**WRITTEN EXERCISE 1**
Could you condense the paragraph in the OSAP passage below that begins "OSAP is essentially an implementation" while keeping its main facts?
**WRITTEN EXERCISE 2**
Can you repeat word for word the part of the OSAP passage below that opens with the words containing "2.1 Machine Building" and closes with "particular) is fractured."?
**WRITTEN EXERCISE 3**
According to the OSAP passage below, which networks dominate the internet?

**READING PASSAGE**
================

2 OSAP: Machine Systems Interconnect
In this thesis, we want to build machine systems out of modular components. Doing so lets us re-use modules across projects, letting us quickly compose new systems from the parts bin rather than re-engineering circuits, drivers and code. The best way we know to do this is to build networked control systems with modular software.
2.1 Machine Building Needs Flexible Network Architectures
OSAP is essentially an implementation of the Open Systems Interconnect model (Standardization 1994) that is guided by the end-to-end principle (Saltzer, Reed, and Clark 1984), both of which were foundational during the invention and proliferation of the internet, but neither of which have been rigorously followed in the internet’s development (Group 2019). Indeed, machine-scale modular hardware systems (of the kind we deploy in this thesis) are deployed on a heterogeneity of different network links and transport layers (Lian, Moyne, and Tilbury 2001) whereas the internet is dominated by only a few (TCP, Ethernet, WiFi). The OSI model was meant to enable broad connectivity across heterogeneous link layers, but in practice the field of internetworking in hardware (and in industrial machine systems in particular) is fractured.

================

**SOURCE DATA**
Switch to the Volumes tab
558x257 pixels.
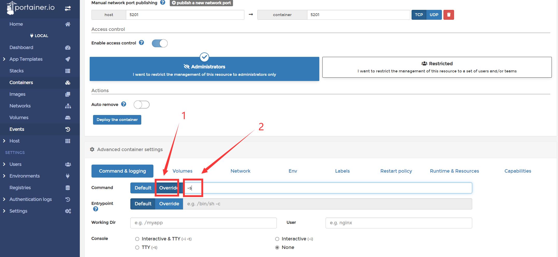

================

**TASK OUTPUT 1**
OSAP implements the Open Systems Interconnect model and is guided by the end-to-end principle. Both were foundational to the invention and spread of the internet, but neither has been rigorously followed in its development. Machine-scale modular hardware runs on many different network links and transport layers, while the internet is dominated by only a few (TCP, Ethernet, WiFi). The OSI model was meant to connect heterogeneous link layers, but in practice internetworking in hardware, and in industrial machine systems in particular, is fractured.

**TASK OUTPUT 2**
2.1 Machine Building Needs Flexible Network Architectures
OSAP is essentially an implementation of the Open Systems Interconnect model (Standardization 1994) that is guided by the end-to-end principle (Saltzer, Reed, and Clark 1984), both of which were foundational during the invention and proliferation of the internet, but neither of which have been rigorously followed in the internet’s development (Group 2019). Indeed, machine-scale modular hardware systems (of the kind we deploy in this thesis) are deployed on a heterogeneity of different network links and transport layers (Lian, Moyne, and Tilbury 2001) whereas the internet is dominated by only a few (TCP, Ethernet, WiFi). The OSI model was meant to enable broad connectivity across heterogeneous link layers, but in practice the field of internetworking in hardware (and in industrial machine systems in particular) is fractured.

**TASK OUTPUT 3**
TCP, Ethernet, and WiFi.